But the issue was’nt about what I was doing it was about what British manufacturers like Bedford and the rest were doing based on the (■■■■■■) demands that they were faced with from their customers at the time.

However unfortunately for them buyers like me were still at school at the time with just our pocket money as capital :frowning: and then on a teenagers factory wage which was’nt enough to get them out of the zb that those customers,who could afford to buy their products,had left them them in :imp: :laughing: .

However there were a few owner drivers out there who were lucky enough to get the breaks required in getting the right jobs, paying the right money to earn some capital,which did then allow them to not have to do all the crawling bit with the Thames trader,but just bought themselves the next best thing to a brand new TM 4400 in a second hand imported KW and went off happily subbing on international work with it :bulb: which is propably exactly what I ‘would’ have done given a few more bob at the time when it all mattered .It’s all a matter of luck some made it some did’nt.

However none of that would have helped those British manufacturers who needed home market orders for well specced new wagons from those established firms in the industry who could afford them and history shows they just did’nt get them because those established firms were still ordering Gardner powered day cab Atkis during the 1970’s and there is an example of a day cab F86 being bought by an operator and then having a wooden home made sleeper nailed on to it unless nmm is having a laugh. :open_mouth: :laughing:

Which all seems a bit different to how the Australian truck manufacturing industry seems to have progressed during the same period. :bulb: :unamused:

But if it was a case of having to be an owner driver with a Thames Trader on UK work and then running a fleet of Gardner powered wagons during the years when I’d rather have been driving that second hand KW around Europe and/or mid east I think I’d prefer what actually happened in missing out thanks. :wink:

Its not about what trucks you run it’s about how much money you make out of running them.
I’d rather run a fleet of box standard tidy legal trucks and make a good living than some blinged up motors and be chasing round like a lunatic to keep the overdraft down

“carryfast” IF!! you ever were in the mid/east how come you ever got back and avoided getting a good “stoning” when you would no doubt have upset the locals!! There’s no justice in this world! Cheers Bewick.

Bewick:
“carryfast” IF!! you ever were in the mid/east how come you ever got back and avoided getting a good “stoning” when you would no doubt have upset the locals!! There’s no justice in this world! Cheers Bewick.

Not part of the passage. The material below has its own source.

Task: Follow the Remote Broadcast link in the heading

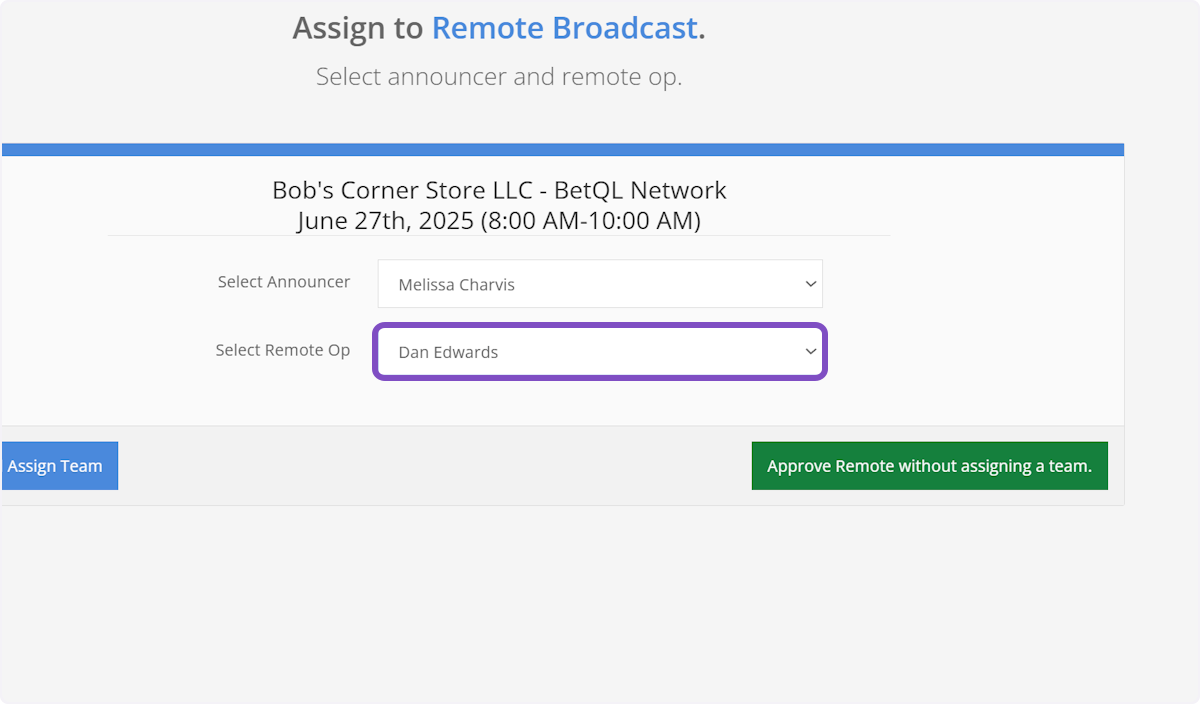Action: [x=564, y=29]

Not in this case because if there was one thing that both me and the arabs agreed on it was a liking for yank trucks powered by Detroit motors.

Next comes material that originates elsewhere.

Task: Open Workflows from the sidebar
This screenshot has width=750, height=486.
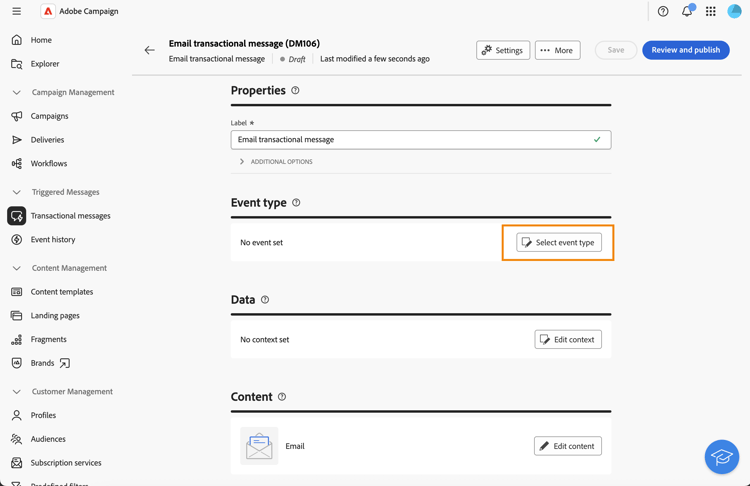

But I would’nt have liked to see their reaction to someone daring to even try to enter the place with a zb Gardner powered Atki although using that tent instead of a sleeper cab just might have made them think that the Brits were’nt much different to camel driving bedouins just so long as they remembered to wear some bed sheets brought from home and put a bit of rope on their head :open_mouth: :laughing: :laughing: .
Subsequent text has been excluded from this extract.